Claudio Ravetto, il direttore tecnico del settore maschile, è rientrato qualche giorno fa dalla trasferta argentina di Ushuaia. «Ci ha salvati ‘Santa Ushuaia’», scherza il biellese di Strona che continua, «Quest’anno le condizioni erano davvero eccellenti. Il fatto per i velocisti di non aver potuto raggiungere Las Lenas poteva crearci non pochi problemi, invece al Cerro Castor i velocisti sono riusciti a fare velocità e trovare terreni adatti al lavoro programmato in partenza. La squadra di Gianluca Rulfi sta crescendo e c’è un Werner Heel che sta risalendo la china, mentre la formazione di Jacques Theolier va davvero forte. Certo, dobbiamo aspettare le gare, vedere l’adattamento dei nuovi materiali, ma credo proprio che saremo protagonisti. Nomi? In slalom è facile, con Cristian Deville e Stefano Gross su tutti, poi in gigante la squadra capitanata da Massimiliano Blardone c’è, e chi mi ha stupito molto è Manfred Moelgg.

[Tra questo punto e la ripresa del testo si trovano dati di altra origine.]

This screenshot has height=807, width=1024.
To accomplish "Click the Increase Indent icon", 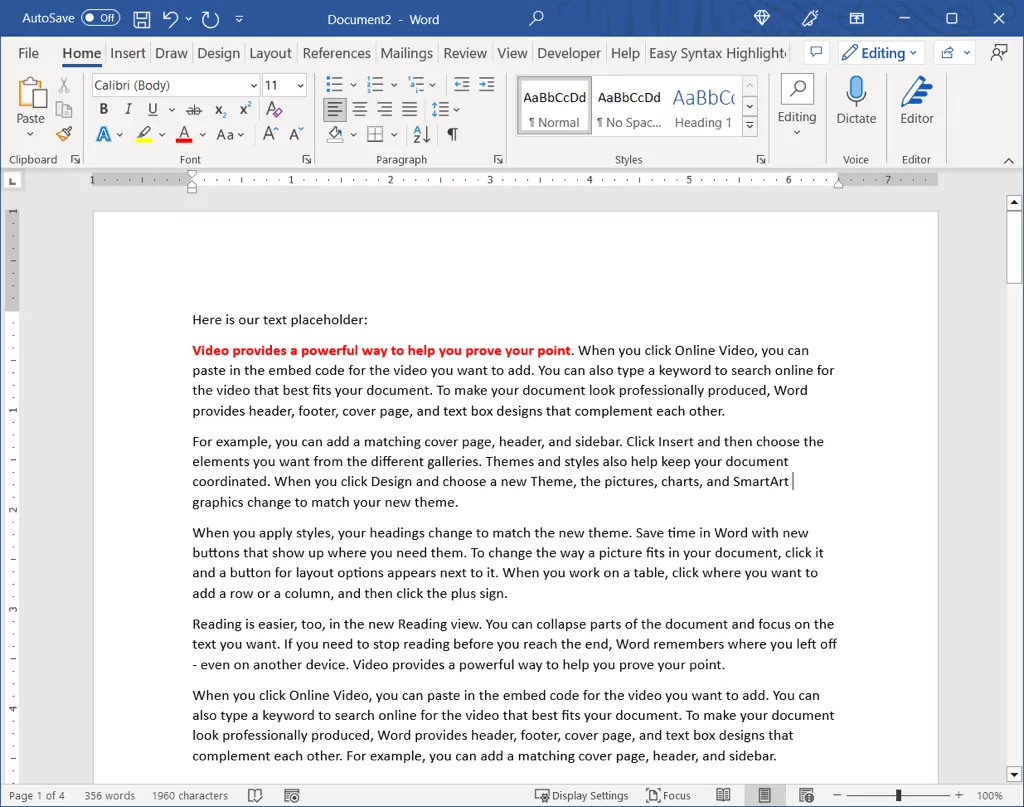I will (x=487, y=84).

Quest’ultimo è molto più solido, compatto, meno ‘ballerino’. Sarà la preparazione atletica, saranno i nuovi materiali con cui si trova a proprio agio, ma mi sembra di vederlo in forte e continua crescita». Training efficace dicevamo. D’altronde ci vuole anche fortuna per le condizioni, non basta a volte solo la meticolosa organizzazione. Al tempo non si comanda si sa, ed infatti la ‘Fin del Mundo’ adesso è meta un po’ di tutti i big. «Sono arrivati gli austriaci, e fra qualche giorno arrivano i norvegesi. Per fortuna che il nostro presidente Flavio Roda è sceso qualche giorno in Argentina per definire gli accordi con Ushuaia. Per noi l’allenamento al Cerro Castor è fondamentale».